* Provided entries
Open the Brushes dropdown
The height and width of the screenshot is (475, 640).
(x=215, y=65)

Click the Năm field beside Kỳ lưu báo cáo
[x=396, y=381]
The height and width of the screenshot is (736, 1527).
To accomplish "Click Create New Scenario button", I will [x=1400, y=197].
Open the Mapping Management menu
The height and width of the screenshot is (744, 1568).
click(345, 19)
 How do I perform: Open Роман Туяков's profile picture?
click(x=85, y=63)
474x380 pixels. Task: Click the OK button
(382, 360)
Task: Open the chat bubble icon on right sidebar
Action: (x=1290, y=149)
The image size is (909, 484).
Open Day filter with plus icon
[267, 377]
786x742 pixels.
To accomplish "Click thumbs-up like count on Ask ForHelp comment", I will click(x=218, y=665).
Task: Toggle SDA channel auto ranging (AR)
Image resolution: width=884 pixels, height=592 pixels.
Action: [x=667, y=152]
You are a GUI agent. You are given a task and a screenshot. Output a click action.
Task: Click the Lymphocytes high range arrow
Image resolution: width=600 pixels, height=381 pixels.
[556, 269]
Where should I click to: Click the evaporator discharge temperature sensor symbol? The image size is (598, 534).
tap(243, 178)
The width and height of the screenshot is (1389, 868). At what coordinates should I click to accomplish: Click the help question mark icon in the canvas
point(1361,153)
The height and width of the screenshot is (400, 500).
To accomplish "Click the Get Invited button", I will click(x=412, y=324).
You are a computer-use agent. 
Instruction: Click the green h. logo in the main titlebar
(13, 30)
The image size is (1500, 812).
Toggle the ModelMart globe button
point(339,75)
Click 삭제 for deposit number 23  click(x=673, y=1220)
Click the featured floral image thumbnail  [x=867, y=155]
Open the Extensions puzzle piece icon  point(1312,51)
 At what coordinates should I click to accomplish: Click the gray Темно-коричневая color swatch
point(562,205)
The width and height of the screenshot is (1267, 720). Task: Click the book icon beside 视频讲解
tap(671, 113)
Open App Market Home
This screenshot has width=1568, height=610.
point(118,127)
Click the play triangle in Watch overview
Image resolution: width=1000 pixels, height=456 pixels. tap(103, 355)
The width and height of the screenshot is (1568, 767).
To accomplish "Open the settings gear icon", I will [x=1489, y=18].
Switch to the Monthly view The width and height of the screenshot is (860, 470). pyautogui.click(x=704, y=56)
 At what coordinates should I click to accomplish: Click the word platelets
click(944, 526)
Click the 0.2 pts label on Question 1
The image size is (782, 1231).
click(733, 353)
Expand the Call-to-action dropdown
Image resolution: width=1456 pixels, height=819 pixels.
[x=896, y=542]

* What is expected
Write out every line of the data exactly, leaving nothing out.

* Written solution
Open the Brushes dropdown
The height and width of the screenshot is (475, 640).
(x=215, y=65)

Click the Năm field beside Kỳ lưu báo cáo
[x=396, y=381]
The height and width of the screenshot is (736, 1527).
To accomplish "Click Create New Scenario button", I will [x=1400, y=197].
Open the Mapping Management menu
The height and width of the screenshot is (744, 1568).
click(345, 19)
 How do I perform: Open Роман Туяков's profile picture?
click(x=85, y=63)
474x380 pixels. Task: Click the OK button
(382, 360)
Task: Open the chat bubble icon on right sidebar
Action: (x=1290, y=149)
The image size is (909, 484).
Open Day filter with plus icon
[267, 377]
786x742 pixels.
To accomplish "Click thumbs-up like count on Ask ForHelp comment", I will click(x=218, y=665).
Task: Toggle SDA channel auto ranging (AR)
Image resolution: width=884 pixels, height=592 pixels.
Action: [x=667, y=152]
You are a GUI agent. You are given a task and a screenshot. Output a click action.
Task: Click the Lymphocytes high range arrow
Image resolution: width=600 pixels, height=381 pixels.
[556, 269]
Where should I click to: Click the evaporator discharge temperature sensor symbol? The image size is (598, 534).
tap(243, 178)
The width and height of the screenshot is (1389, 868). At what coordinates should I click to accomplish: Click the help question mark icon in the canvas
point(1361,153)
The height and width of the screenshot is (400, 500).
To accomplish "Click the Get Invited button", I will click(x=412, y=324).
You are a computer-use agent. 
Instruction: Click the green h. logo in the main titlebar
(13, 30)
The image size is (1500, 812).
Toggle the ModelMart globe button
point(339,75)
Click 삭제 for deposit number 23  click(x=673, y=1220)
Click the featured floral image thumbnail  [x=867, y=155]
Open the Extensions puzzle piece icon  point(1312,51)
 At what coordinates should I click to accomplish: Click the gray Темно-коричневая color swatch
point(562,205)
The width and height of the screenshot is (1267, 720). Task: Click the book icon beside 视频讲解
tap(671, 113)
Open App Market Home
This screenshot has width=1568, height=610.
point(118,127)
Click the play triangle in Watch overview
Image resolution: width=1000 pixels, height=456 pixels. tap(103, 355)
The width and height of the screenshot is (1568, 767).
To accomplish "Open the settings gear icon", I will [x=1489, y=18].
Switch to the Monthly view The width and height of the screenshot is (860, 470). pyautogui.click(x=704, y=56)
 At what coordinates should I click to accomplish: Click the word platelets
click(944, 526)
Click the 0.2 pts label on Question 1
The image size is (782, 1231).
click(733, 353)
Expand the Call-to-action dropdown
Image resolution: width=1456 pixels, height=819 pixels.
[x=896, y=542]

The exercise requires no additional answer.